Para este momento es de sobra conocido el desplegado que firmaron 650 valiosas voces y plumas para defender el derecho a la libertad de expresión. No es urgencia menor de ninguna manera ese llamado, porque en realidad lo que se defiende no es sólo ejercer el derecho de expresarse. Lo que se defiende es el derecho de expresar opiniones propias, se defiende la libertad de criticar, de exigir. Se defiende la libertad de expresión de las ideas, de ejercer la libertad de pensamiento y expresarlo.
La defensa de la libertad de expresión no se limita a los 650 nombres que aparecen ahí. Su alcance llega a todos, para tener una idea propia y manifestarla; hoy, en la época de hiperconexión que se vive, es en el ecosistema digital donde tiene implicaciones aún más amplias.
Defender la libertad de expresión como la capacidad de manifestar las propias ideas también es defender la veracidad, la credibilidad, la confianza en lo que se expresa. Se defiende el derecho de ofrecer elementos que enriquezcan la diversidad de ideas para mantener la capacidad de discernir lo que es verdad de lo que no lo es y, en el extremo, lo que es real de lo que no lo es.
La batalla que existe en este momento, y no sólo en México, es que se trata de destruir la confianza y la credibilidad en las fuentes de información que no son convenientes a los regímenes en funciones.

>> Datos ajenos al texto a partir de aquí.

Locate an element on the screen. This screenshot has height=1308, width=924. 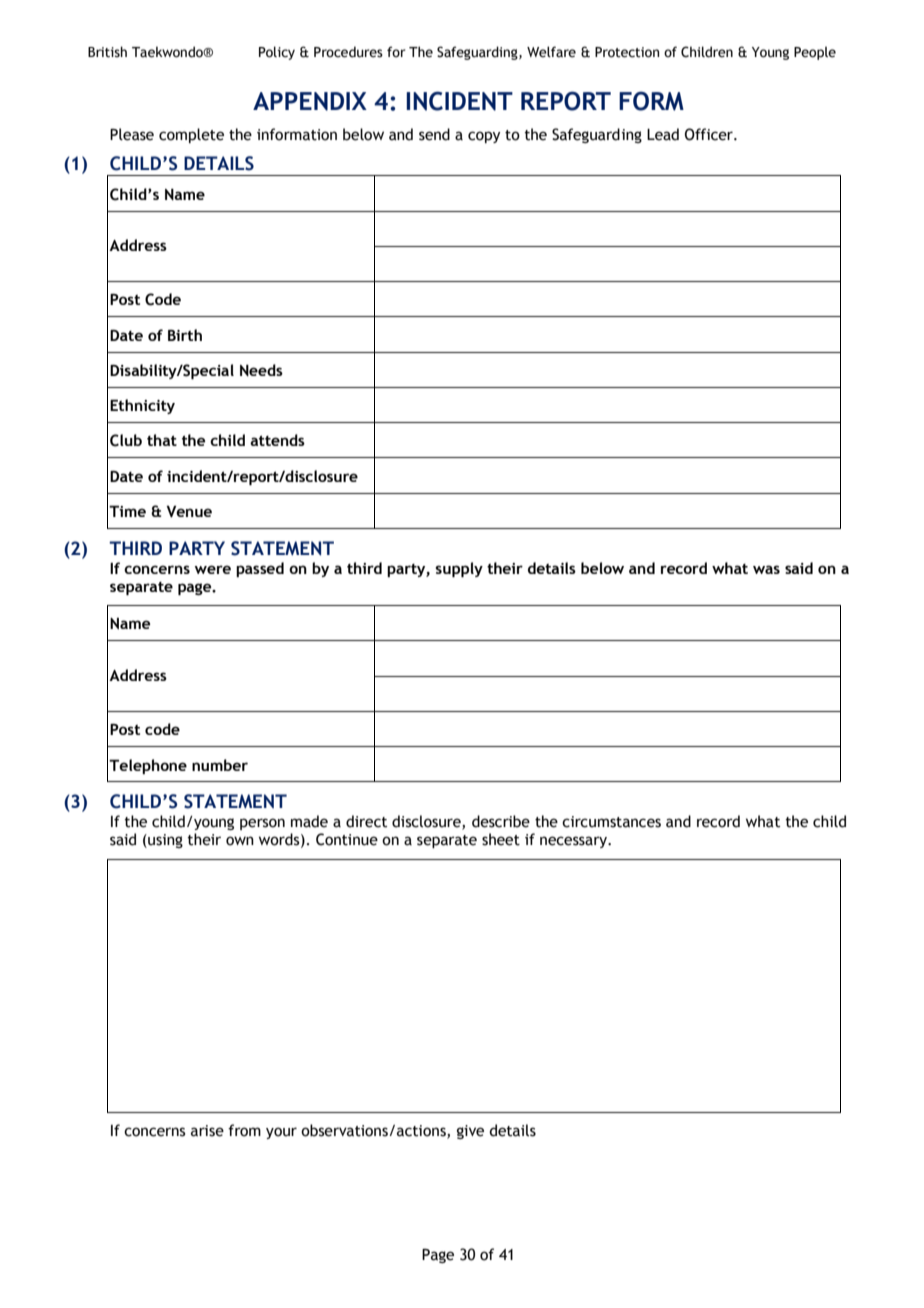
number is located at coordinates (220, 765).
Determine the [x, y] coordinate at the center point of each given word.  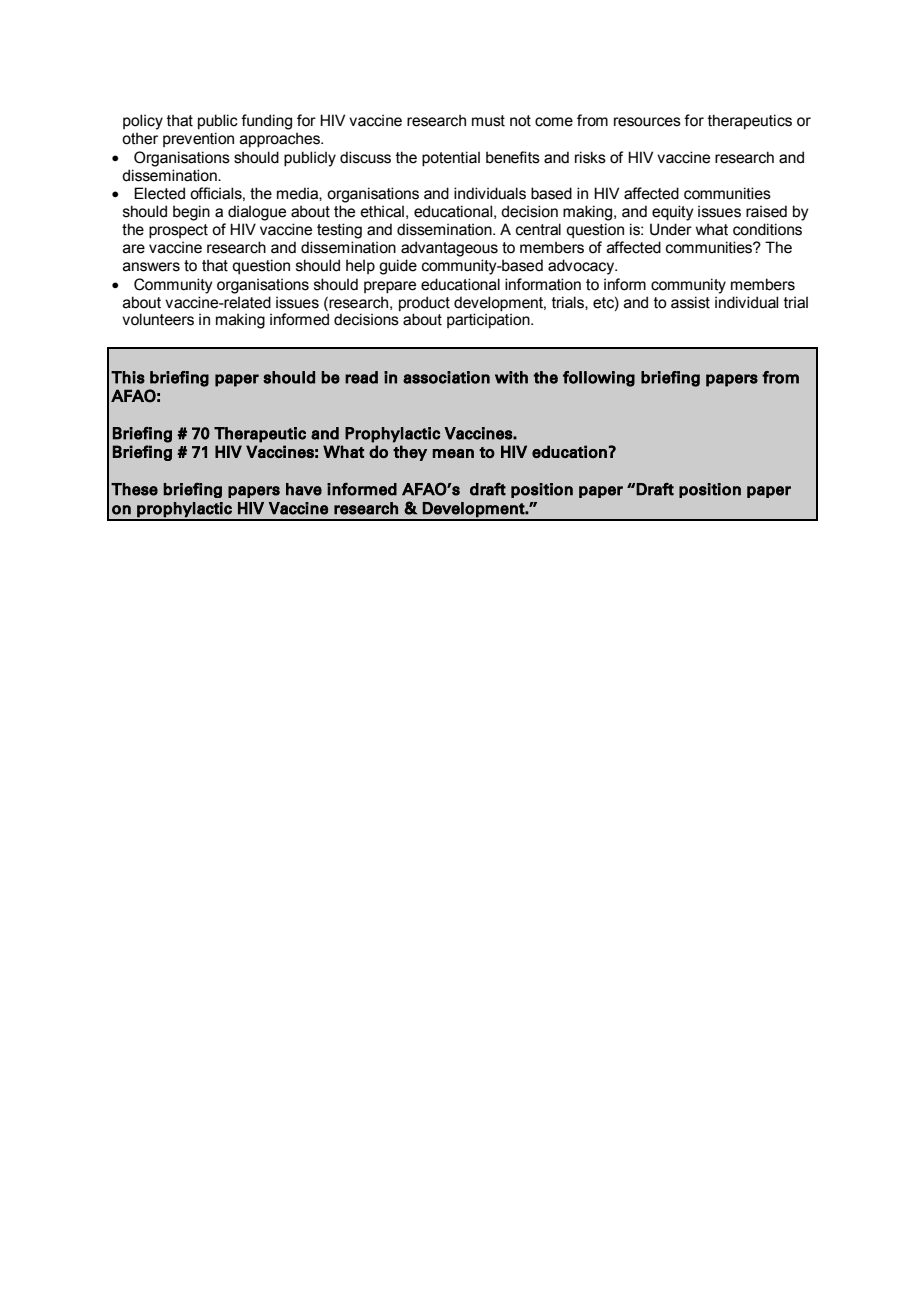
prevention [198, 139]
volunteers [158, 319]
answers [151, 267]
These [134, 489]
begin [191, 213]
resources [647, 122]
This [128, 377]
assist [690, 302]
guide [398, 267]
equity [673, 213]
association [446, 377]
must [488, 121]
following [599, 379]
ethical [382, 211]
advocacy [582, 267]
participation [489, 320]
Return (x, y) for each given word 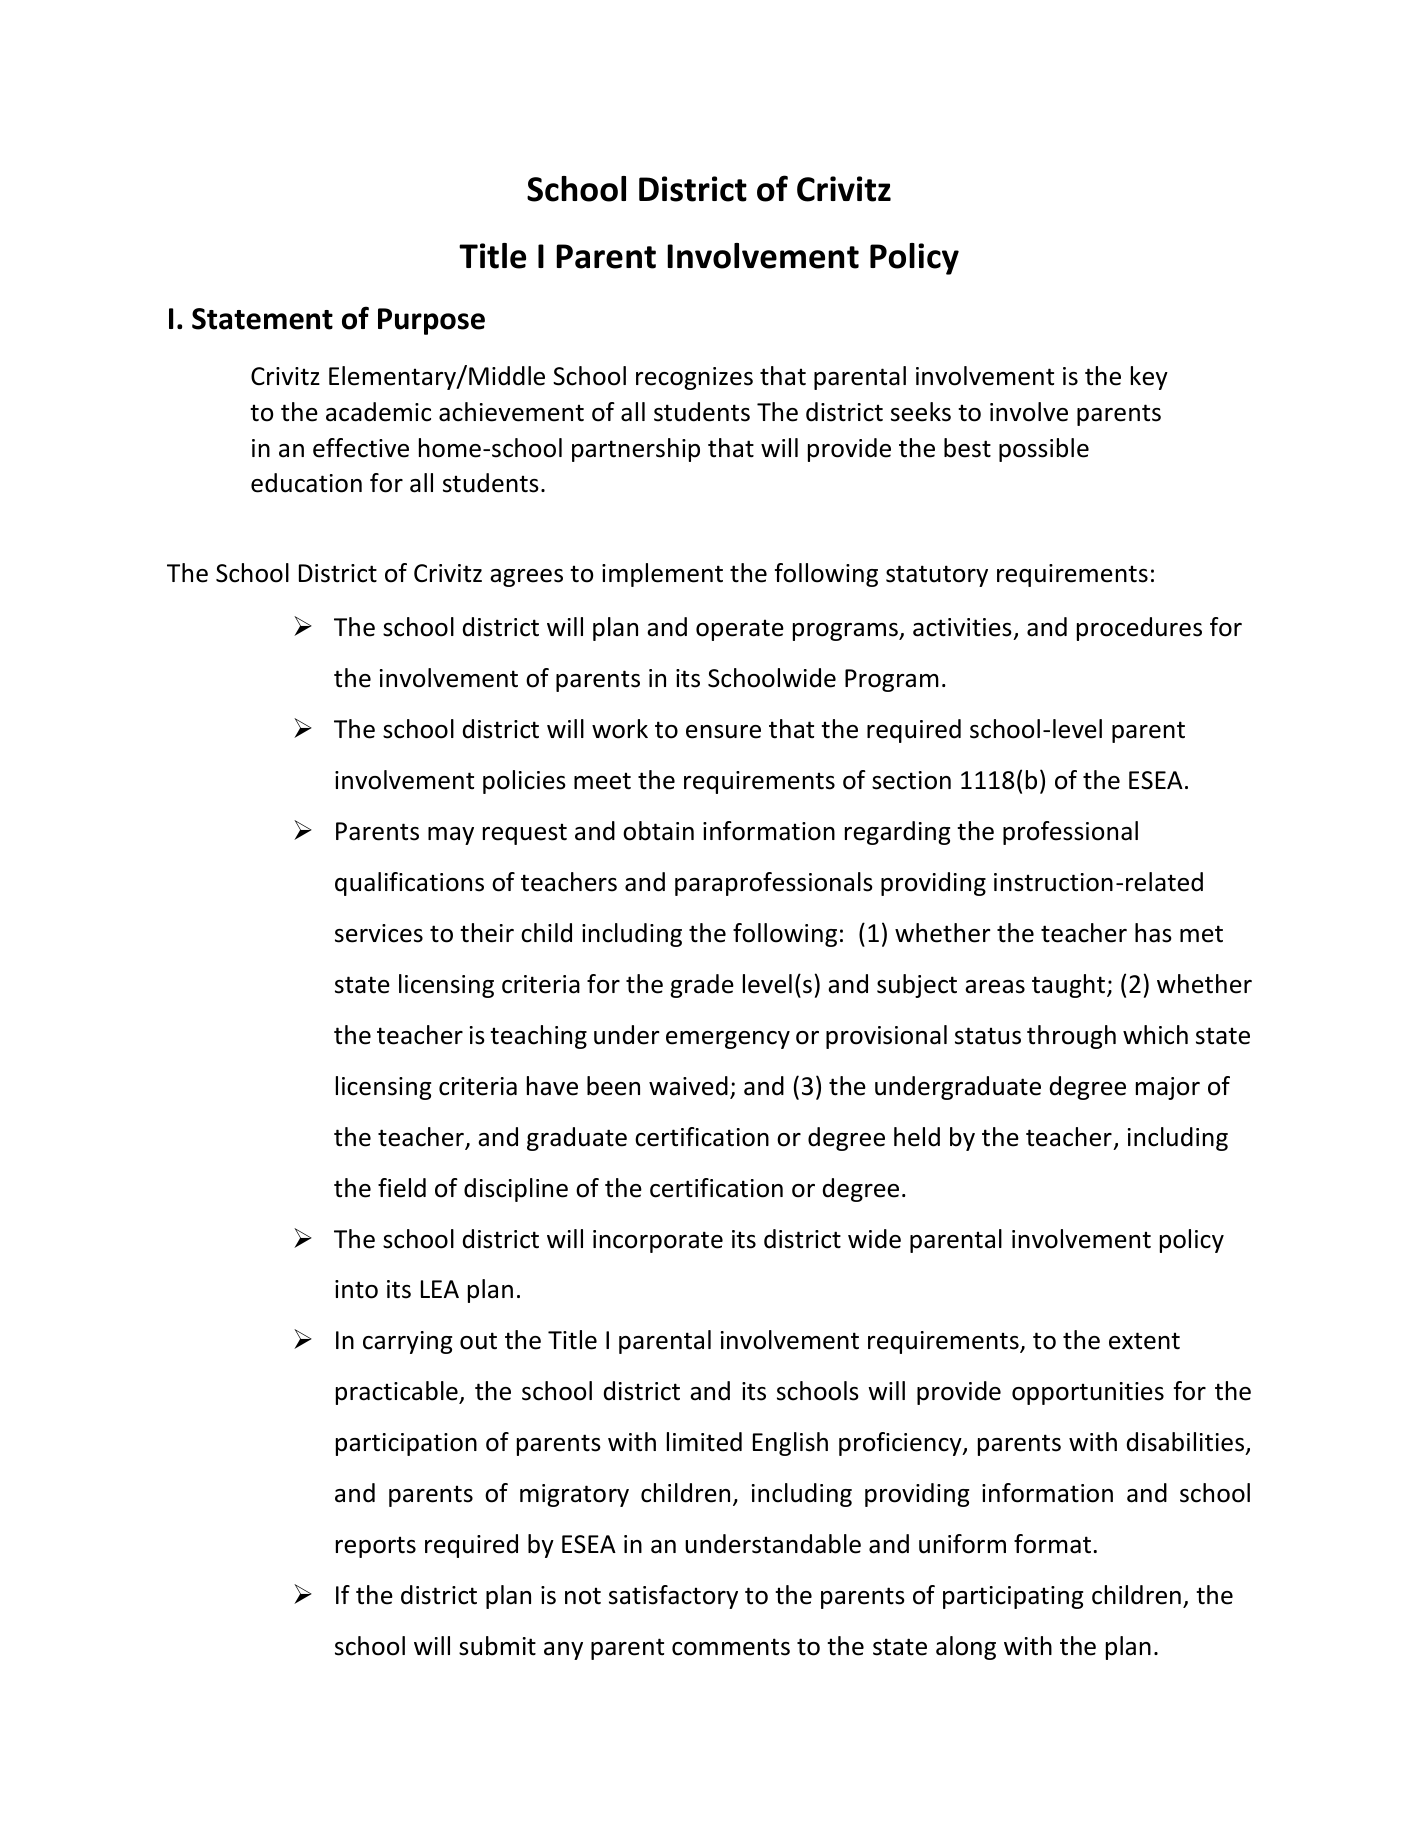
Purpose (431, 321)
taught (1068, 986)
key (1149, 378)
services (379, 933)
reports (376, 1547)
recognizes (694, 378)
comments (731, 1647)
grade (702, 986)
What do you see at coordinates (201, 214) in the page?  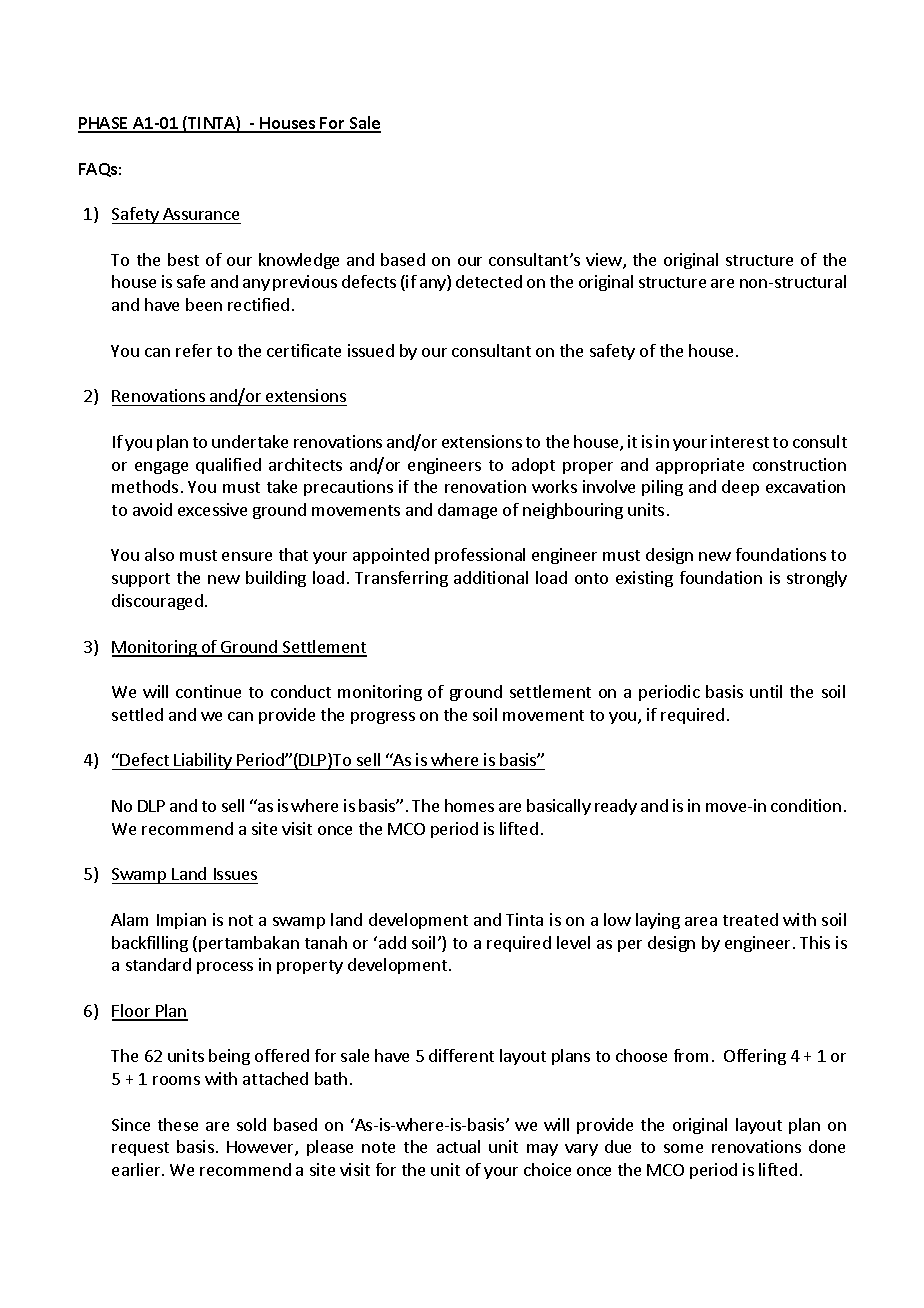 I see `Assurance` at bounding box center [201, 214].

Se ha llegado al extremo absurdo de la resignificación de los hechos, de la historia y a la reconceptualización de términos y palabras.
Se busca que no se les crea a ciertas fuentes, nombres y medios; se pretende destruir su reputación, y además se castiga a quienes comparten su información y sus opiniones. No se puede menospreciar la gravedad, por su intensidad, violencia y alcance, de los recurrentes linchamientos digitales, en más de una ocasión instigados por los dichos del micrófono mañanero.
La escena global es grave: la información, como elemento básico de consumo masivo, no es por sí misma útil si la audiencia no tiene los elementos previos para evaluar su contenido, y a partir de su comprensión convertirla en conocimiento para que le permita la comprensión de su entorno. Así, bajo esta simple premisa, el criterio que se tiene para esa valoración queda en la afinidad, simpatía y confianza que se puede tener en la fuente que ofrece esa información. Se cree más por la confianza en quién lo dice, que en la certeza de lo que dice; eso se acepta como verdad y se usa para interpretar la realidad.
Hay de sobra ejemplos que demuestran que, en efecto, el régimen en funciones es gravemente refractario a todo cuanto vaya en contra de la narrativa oficial, la cual se busca imponer al denostar a los emisores y sus medios mientras se evaden los hechos, los datos y la información.
Pensar que esa exigencia se limita exclusivamente a la capacidad económica de quienes tienen acceso a ocupar el espacio en los medios tradicionales es tener una visión obtusa de la situación que se vive. Es creer y dar por válido uno de los tantos infundios que equiparan el ingreso a la compra de conciencias, opiniones y plumas. Tampoco se debe creer que libertad de expresión es solamente exigir libertad de prensa.
En el ambiente hiperconectado de hoy, la capacidad de acceder a medios masivos, en cualquiera que sea su formato, ya no es la única ni posiblemente la principal vía por la que se ejerce la expresión de las ideas y del libre pensamiento. Equiparar evitar o limitar el tiraje de un impreso o la difusión de un programa de radio o televisión como única forma de censura, es ver parcial y sesgadamente el problema.
El asedio a la posibilidad de expresarse es más amplio que eso. Limitar ese derecho no se restringe a silenciar a los emisores y sus medios; el ejercicio de censura ha alcanzado formas y métodos sutiles y complejos, pero no menos nocivos. Ahora el usuario habitual, que no tiene el espacio en un medio masivo ni la carrera de los 650 firmantes, tiene el mismo derecho de ejercer la expresión de sus ideas y opiniones en el ecosistema digital, en las redes sociales, y eso ha sido coartado por ejercicios amplios y coordinados de censura coercitiva.
El problema, en mayor medida, es el acoso constante, sostenido, reiterado, el incesante ejercicio de coerción y coacción a quien se atreve a disentir de la postura en la narrativa oficial.
Se busca el silencio de las críticas, anular las exigencias, pero es aún más grave: con la constante y reiterada coerción se busca sofocar el espacio del consenso y la organización, mientras se mantienen dinámicas de polarización cada vez más graves.
El centro del problema es defender la capacidad de seguir ejerciendo el derecho de usar la voz, que hoy además encuentra espacios tan diversos como las posibilidades que ofrecen las redes sociales, y donde también es perceptible el asedio que se vive.
Hagamos red, sigamos conectados. Nunca hagamos silencio, excepto sí es por voluntad propia.